--- Task brief ---
Using "circle" as the search string, find the matching lines below and copy them.

--- Stored data ---
● ● ● ● ●
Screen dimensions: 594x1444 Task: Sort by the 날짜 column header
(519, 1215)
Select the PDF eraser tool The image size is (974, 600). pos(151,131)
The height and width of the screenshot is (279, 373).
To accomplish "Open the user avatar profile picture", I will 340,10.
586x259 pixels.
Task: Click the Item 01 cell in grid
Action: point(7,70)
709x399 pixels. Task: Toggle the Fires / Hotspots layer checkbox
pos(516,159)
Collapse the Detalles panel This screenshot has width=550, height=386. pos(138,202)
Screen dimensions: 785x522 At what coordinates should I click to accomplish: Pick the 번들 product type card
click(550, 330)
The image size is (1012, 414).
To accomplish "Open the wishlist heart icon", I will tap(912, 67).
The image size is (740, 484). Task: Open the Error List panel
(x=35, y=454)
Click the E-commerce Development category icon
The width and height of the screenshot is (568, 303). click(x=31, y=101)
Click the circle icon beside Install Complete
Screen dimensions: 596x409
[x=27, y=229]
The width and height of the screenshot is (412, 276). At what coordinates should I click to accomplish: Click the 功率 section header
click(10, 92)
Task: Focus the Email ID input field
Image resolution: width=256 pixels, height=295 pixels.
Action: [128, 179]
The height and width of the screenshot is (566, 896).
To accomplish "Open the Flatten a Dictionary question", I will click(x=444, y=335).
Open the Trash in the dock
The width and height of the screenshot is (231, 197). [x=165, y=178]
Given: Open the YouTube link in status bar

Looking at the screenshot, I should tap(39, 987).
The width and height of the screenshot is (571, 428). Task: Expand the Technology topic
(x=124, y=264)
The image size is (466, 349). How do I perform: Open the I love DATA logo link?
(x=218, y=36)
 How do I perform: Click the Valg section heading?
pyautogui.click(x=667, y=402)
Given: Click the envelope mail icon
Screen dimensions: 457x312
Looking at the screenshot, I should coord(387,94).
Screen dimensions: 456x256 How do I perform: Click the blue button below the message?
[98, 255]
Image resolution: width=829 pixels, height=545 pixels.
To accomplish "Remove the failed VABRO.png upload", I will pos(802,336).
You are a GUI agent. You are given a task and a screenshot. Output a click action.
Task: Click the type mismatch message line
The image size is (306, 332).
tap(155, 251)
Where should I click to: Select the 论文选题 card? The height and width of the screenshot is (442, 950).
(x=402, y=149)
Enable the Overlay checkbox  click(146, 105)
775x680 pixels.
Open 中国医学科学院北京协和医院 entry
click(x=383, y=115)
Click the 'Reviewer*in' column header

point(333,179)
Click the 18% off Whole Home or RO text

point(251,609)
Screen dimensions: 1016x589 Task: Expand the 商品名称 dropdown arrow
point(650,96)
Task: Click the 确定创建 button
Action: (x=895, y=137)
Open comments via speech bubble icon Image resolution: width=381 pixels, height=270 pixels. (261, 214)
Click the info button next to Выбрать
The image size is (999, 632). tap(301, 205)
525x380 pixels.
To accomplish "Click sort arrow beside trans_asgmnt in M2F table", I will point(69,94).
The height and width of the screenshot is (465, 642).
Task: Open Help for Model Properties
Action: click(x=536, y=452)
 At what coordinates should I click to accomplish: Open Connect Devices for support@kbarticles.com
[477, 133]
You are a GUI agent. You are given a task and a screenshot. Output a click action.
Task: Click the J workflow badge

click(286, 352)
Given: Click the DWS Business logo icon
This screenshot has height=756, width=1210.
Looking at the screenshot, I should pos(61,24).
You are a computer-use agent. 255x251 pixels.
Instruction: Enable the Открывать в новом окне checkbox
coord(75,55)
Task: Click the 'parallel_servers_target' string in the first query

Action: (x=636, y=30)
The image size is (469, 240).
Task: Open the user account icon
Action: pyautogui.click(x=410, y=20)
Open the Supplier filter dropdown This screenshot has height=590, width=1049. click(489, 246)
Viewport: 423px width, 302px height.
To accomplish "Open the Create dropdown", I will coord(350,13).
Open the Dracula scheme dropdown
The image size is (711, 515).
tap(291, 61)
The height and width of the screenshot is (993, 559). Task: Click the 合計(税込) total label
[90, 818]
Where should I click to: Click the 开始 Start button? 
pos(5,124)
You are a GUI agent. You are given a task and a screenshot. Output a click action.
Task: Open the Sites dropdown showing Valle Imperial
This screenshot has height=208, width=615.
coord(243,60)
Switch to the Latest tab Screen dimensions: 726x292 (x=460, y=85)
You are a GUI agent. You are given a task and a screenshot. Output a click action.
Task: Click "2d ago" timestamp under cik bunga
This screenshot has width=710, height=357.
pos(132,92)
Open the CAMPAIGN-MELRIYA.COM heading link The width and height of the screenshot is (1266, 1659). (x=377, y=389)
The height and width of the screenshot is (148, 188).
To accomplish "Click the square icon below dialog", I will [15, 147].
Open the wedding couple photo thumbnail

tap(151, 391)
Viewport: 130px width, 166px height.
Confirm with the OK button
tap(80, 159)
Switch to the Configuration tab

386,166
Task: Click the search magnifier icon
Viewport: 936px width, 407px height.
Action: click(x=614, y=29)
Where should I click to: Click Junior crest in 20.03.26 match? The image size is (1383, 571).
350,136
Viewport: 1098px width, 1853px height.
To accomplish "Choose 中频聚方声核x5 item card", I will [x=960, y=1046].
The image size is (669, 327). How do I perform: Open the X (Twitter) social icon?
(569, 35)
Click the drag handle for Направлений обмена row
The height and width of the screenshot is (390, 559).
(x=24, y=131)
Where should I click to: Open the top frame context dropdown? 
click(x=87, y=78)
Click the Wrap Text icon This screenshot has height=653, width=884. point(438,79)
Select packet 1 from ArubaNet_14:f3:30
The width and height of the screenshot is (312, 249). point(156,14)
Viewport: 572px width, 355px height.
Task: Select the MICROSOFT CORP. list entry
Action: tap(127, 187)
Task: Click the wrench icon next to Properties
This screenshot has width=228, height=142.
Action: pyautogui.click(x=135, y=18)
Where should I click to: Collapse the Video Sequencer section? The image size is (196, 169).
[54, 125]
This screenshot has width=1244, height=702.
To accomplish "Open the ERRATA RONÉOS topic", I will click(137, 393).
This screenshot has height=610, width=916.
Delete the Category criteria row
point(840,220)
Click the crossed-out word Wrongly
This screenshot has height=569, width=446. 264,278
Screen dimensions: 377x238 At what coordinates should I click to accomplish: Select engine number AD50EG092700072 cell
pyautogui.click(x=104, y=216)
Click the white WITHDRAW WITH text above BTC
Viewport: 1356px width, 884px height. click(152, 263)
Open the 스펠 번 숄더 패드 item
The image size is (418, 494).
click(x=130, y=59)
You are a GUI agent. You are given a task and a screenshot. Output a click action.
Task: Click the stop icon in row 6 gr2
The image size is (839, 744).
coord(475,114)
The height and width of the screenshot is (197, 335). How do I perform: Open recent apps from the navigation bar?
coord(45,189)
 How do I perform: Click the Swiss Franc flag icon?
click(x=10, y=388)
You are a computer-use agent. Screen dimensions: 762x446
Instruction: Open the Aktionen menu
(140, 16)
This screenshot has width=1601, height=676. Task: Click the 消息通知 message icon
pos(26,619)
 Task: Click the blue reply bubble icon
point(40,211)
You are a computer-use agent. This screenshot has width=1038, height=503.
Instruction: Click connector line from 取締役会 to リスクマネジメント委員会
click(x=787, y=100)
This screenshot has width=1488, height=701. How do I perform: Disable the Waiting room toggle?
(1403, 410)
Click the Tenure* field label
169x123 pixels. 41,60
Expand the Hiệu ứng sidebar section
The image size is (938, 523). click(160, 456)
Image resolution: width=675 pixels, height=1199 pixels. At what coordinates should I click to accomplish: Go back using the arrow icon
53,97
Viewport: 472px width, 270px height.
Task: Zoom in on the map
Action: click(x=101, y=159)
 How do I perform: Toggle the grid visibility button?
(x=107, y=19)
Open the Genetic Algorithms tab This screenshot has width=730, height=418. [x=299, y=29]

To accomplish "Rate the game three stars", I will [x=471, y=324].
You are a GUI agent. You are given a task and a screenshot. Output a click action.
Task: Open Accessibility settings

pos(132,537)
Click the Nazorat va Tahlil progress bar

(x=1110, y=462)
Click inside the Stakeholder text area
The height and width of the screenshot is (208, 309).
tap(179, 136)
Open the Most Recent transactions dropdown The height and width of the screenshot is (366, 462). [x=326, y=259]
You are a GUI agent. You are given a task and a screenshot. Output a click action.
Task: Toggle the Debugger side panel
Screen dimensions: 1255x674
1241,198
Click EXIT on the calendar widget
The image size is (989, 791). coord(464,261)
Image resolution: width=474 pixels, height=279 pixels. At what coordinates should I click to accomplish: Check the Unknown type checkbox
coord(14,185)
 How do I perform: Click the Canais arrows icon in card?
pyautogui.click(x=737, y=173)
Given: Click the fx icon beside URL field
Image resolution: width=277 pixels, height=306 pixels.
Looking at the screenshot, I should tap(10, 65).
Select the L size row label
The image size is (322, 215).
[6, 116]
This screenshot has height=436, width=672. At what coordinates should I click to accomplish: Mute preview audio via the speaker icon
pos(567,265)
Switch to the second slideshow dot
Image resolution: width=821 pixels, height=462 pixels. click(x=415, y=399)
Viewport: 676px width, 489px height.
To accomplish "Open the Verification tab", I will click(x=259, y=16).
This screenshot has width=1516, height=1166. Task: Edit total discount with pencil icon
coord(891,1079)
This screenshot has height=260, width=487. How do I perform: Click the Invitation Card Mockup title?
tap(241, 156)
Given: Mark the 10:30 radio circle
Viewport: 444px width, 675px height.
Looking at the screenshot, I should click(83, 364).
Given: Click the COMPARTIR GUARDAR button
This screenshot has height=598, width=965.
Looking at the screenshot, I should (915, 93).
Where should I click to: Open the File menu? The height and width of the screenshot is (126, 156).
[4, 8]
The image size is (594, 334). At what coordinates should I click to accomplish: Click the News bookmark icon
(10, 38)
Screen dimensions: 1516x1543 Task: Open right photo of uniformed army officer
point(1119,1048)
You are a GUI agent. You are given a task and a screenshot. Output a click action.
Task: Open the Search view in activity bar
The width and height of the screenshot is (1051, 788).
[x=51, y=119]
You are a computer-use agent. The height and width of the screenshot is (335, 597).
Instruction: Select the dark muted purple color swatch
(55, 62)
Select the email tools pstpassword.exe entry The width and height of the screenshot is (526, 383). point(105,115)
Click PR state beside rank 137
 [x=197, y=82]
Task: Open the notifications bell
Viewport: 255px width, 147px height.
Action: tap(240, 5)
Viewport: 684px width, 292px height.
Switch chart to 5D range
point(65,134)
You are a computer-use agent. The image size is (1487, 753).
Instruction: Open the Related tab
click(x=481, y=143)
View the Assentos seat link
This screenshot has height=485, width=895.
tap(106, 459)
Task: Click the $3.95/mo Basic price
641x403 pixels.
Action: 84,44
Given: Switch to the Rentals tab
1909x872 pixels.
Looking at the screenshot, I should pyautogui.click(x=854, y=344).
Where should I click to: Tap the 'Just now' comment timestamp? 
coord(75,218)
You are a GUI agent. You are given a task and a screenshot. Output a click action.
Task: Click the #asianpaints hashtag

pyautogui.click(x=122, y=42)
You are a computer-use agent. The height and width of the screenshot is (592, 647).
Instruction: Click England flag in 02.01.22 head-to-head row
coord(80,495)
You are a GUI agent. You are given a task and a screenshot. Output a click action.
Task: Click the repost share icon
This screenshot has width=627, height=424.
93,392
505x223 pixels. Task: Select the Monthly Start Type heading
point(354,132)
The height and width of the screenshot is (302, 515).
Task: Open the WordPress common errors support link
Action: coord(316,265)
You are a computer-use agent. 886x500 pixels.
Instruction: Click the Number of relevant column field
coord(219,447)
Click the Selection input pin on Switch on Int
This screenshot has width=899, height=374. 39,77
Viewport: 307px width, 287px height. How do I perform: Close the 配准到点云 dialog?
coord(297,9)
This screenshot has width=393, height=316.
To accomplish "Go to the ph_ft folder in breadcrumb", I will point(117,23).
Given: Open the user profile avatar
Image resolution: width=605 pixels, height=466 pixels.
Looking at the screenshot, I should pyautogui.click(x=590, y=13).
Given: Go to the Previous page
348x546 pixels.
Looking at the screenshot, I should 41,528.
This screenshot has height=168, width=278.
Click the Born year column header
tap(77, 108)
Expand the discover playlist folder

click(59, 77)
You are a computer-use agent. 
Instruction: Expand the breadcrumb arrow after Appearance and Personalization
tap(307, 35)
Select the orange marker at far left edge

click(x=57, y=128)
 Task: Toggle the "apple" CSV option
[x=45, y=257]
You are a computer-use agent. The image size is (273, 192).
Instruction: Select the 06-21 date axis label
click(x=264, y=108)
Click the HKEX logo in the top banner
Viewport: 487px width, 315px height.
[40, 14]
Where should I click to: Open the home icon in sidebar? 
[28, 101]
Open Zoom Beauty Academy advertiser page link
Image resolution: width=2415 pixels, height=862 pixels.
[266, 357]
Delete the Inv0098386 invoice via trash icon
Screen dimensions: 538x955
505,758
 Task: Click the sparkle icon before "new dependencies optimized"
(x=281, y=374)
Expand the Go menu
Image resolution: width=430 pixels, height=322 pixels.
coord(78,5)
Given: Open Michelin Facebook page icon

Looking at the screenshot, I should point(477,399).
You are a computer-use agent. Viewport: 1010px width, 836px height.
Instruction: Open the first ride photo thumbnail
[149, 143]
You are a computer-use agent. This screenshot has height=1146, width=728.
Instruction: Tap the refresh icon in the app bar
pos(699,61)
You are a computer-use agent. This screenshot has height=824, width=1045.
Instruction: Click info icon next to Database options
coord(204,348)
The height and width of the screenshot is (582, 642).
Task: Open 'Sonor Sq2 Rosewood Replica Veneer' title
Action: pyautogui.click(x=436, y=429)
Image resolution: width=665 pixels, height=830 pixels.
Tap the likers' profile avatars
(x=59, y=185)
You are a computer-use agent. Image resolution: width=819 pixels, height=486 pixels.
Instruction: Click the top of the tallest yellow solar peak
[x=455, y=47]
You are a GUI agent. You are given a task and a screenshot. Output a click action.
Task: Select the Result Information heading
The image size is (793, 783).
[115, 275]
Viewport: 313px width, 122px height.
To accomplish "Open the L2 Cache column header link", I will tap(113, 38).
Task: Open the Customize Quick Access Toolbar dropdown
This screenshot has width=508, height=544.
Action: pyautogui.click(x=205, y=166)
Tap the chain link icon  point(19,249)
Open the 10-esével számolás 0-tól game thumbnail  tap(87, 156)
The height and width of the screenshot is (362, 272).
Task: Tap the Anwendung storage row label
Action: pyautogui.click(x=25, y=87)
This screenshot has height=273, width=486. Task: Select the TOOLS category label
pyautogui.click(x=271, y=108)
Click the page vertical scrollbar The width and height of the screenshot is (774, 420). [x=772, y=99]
● ● ● ● ●
--- Output below ---
Click the circle icon beside Install Complete
Given: Mark the 10:30 radio circle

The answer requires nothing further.